Я родился в то время, когда признаки разложения и гибели общества видны, как никогда, ярко. Европа вымирает. Дети более не рождаются. Азиатские народы через Турцию мигрируют и захватывают пустеющие города. Мужчины перестали интересоваться женщинами, они полюбили себе подобных. Женщины стали бородатыми и отправились служить в армию.

Мир сошел с ума. Сам сатана хватается за голову – ему некого искушать! Больше не осталось святых, кроме меня, разумеется. Нас настигли глобальные катаклизмы, извержения вулканов, цунами, засуха.
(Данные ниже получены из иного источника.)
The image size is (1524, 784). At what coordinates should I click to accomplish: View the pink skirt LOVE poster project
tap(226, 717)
Тех, кого не сотрут с лица земли природные стихии, одолеет смертельная скука, научно называемая сплином, а потом и Рагнарек подоспеет. Гибель родины моих предков неизбежна. Мы наблюдаем закат Европы. Les dieux s’en vont.25 Но мы-то, коты, удравшие из проклятых земель, останемся!
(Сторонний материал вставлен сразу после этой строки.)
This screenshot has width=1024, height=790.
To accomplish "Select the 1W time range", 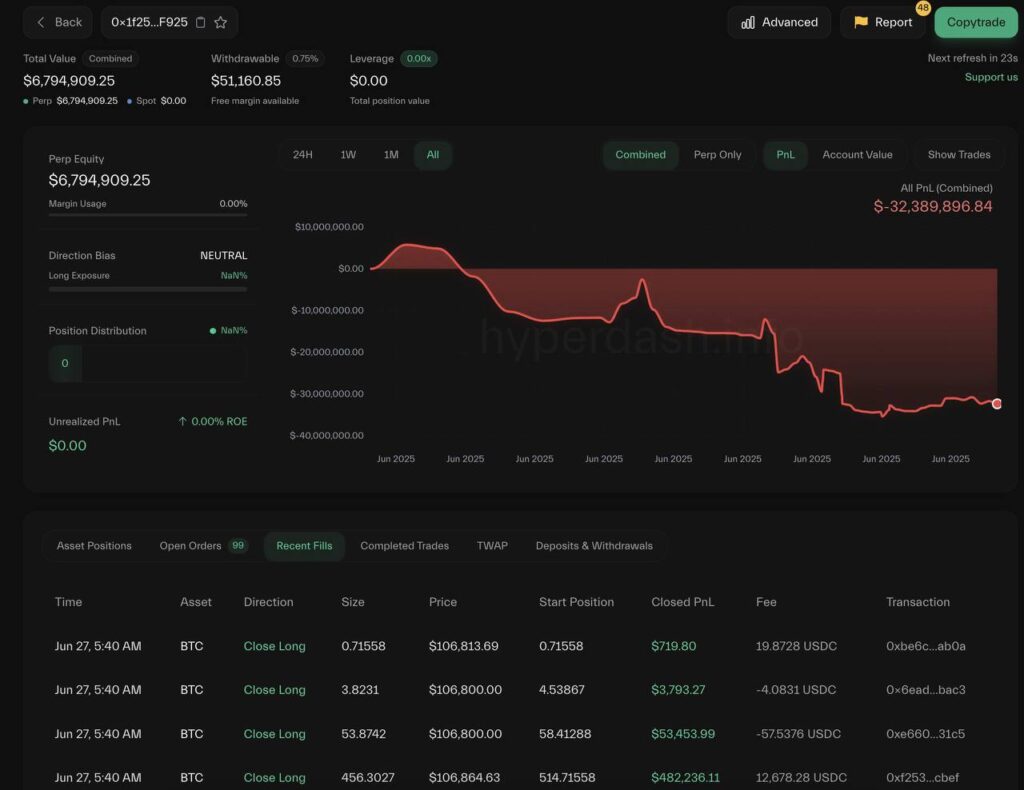I will (348, 155).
Мы, читали в детстве бумажные книги; мы знаем, что образование – это не просто информация, которую механически воспроизводим по мере надобности, но это – дух, витающий над миром, собирающий нас всех вместе, созидающий собою из нас народы, нации.

Глобализация, которую предсказывали все книги, уже не просто на пороге, она поглощает все без разбора: города, предприятия, этносы. Этому Молоху все едино, что или кого жрать. И только мы, коты, остаемся единственной надеждой на спасение. В нас генетически заложен дух свободы! Нас не выстроить рядами, не погнать на работу или на войну! Пока коты живы, и у человечества остается шанс не сгинуть, не пожрать само себя! Так что это мы и есть…


(Мак. л.)

…Здесь дьявол опять заварил себе на потеху кашу из топора! А расхлебывать опять нам!
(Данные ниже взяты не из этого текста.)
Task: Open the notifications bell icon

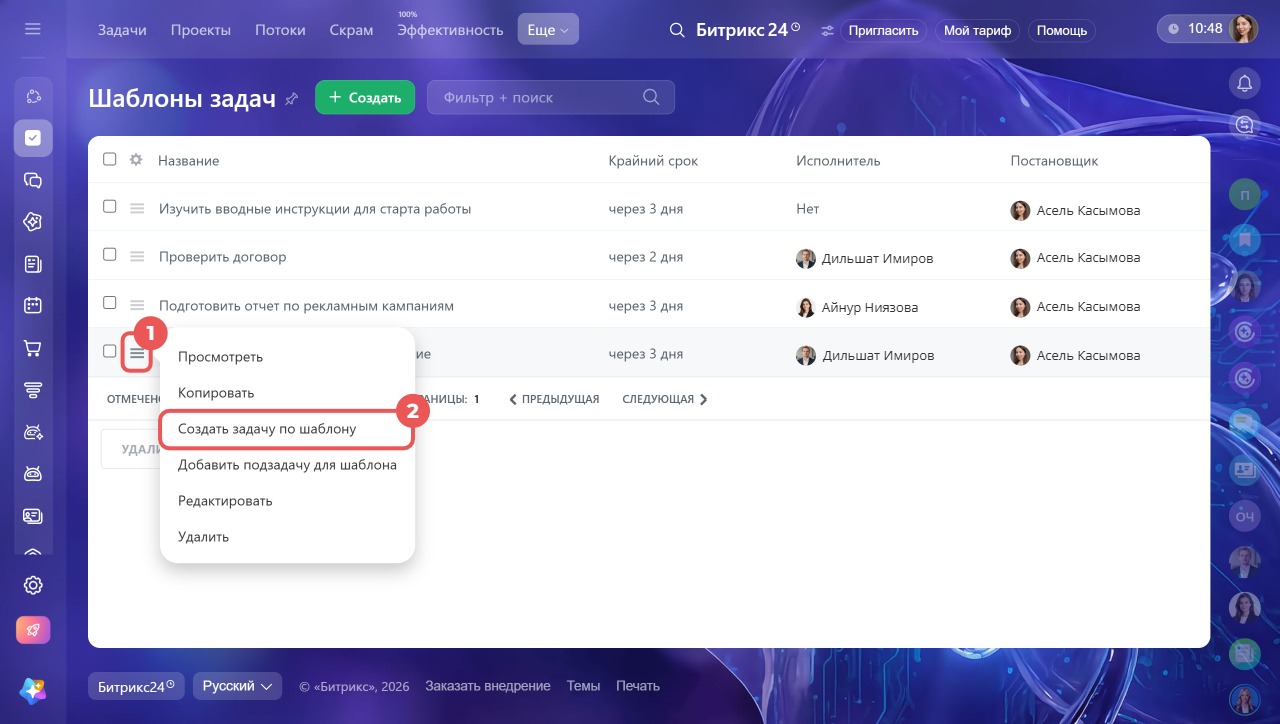Action: tap(1244, 83)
Иоганнес Крейслер – молодой худощавый человек со взлохмаченной головой и торчащими в разные стороны бакенбардами, удивительно похожий в этот момент на проснувшегося филина, изумляющегося тому: где это он, кто это он? – поднял глаза к небу.

В сумраке ночи, над далеким Гейерштейном, показалось маленькое красноватое облачко, всегда предвещающее непогоду. Так бывало всегда: обычно оно, облако без штанов, тихой сапой ползло себе по небу, никого не трогало, предавалось размышлениям о починке примуса Алладина, а потом внезапно взрывалось страшной грозой.